Originally reported by SciTechDaily · Rewritten for clarity and brevity by Brightcast

Why it matters: This discovery of the invisible forces that hold matter together opens new avenues for studying the fundamental building blocks of the universe, benefiting scientists and advancing our understanding of the natural world.

A doctoral student at Chalmers University holds up a small glass container. Inside: millions of gold flakes suspended in salt water, each one smaller than a grain of sand. She places a droplet under a microscope, and something unexpected happens. The flakes drift toward a golden surface but stop just short of touching it, leaving gaps so tiny they're measured in nanometers. Light bounces between these invisible spaces, and on the monitor, the flakes shimmer—red, green, yellow—as if they're alive.

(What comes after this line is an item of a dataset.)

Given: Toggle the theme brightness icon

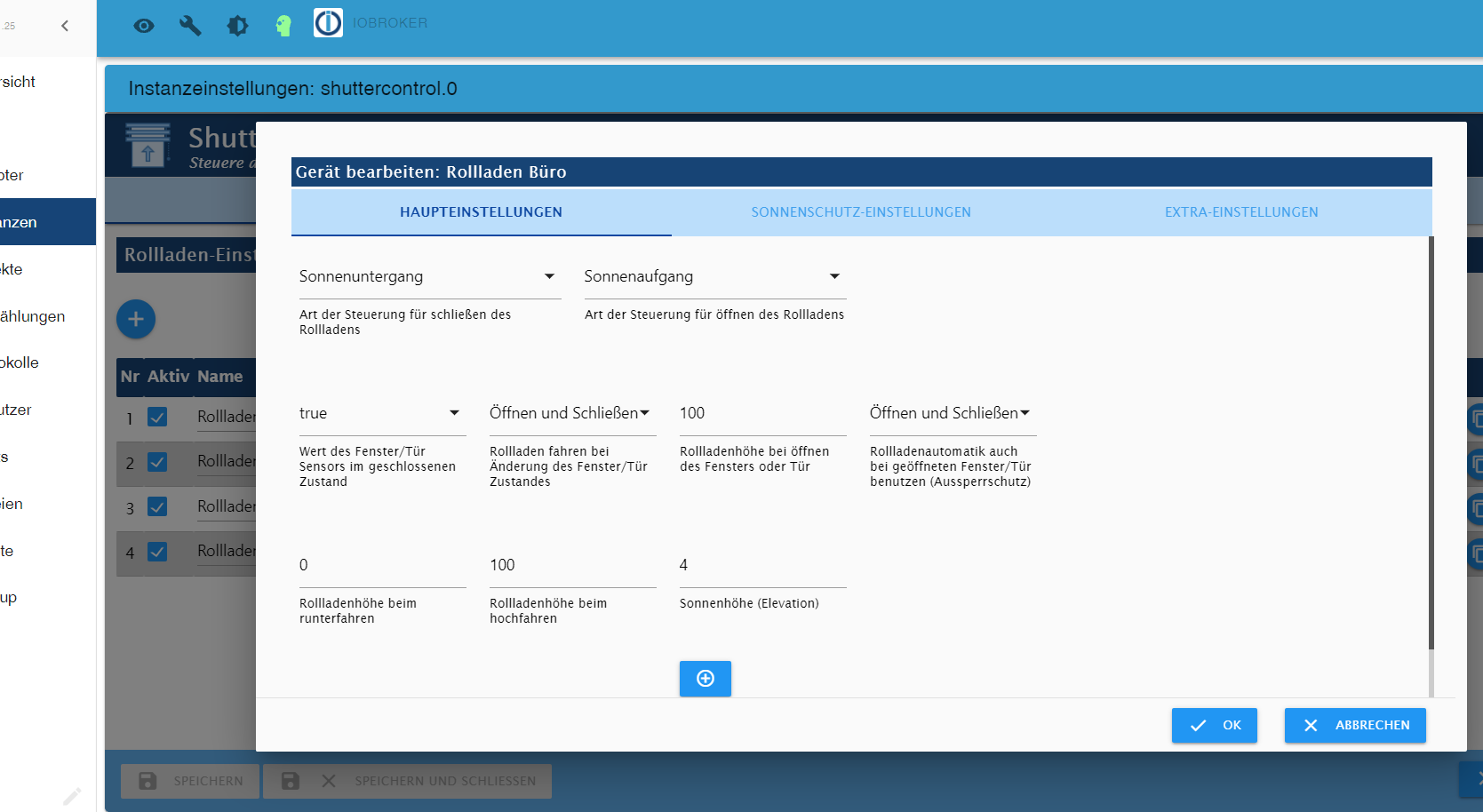Looking at the screenshot, I should coord(237,26).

They're not alive. They're revealing something far stranger: the fundamental forces that hold the universe together.

The Invisible Tug of War

Michaela Hošková and her team at Chalmers have built something deceptively simple: a way to watch two opposing forces reach perfect balance. One force, called the Casimir effect, is a genuine quantum phenomenon—it pulls the gold flakes toward each other and toward the surface. The other is electrostatic repulsion, generated by charged ions in the salt solution, pushing back. When these forces equilibrate, they create the nanometer-sized cavities that make measurement possible.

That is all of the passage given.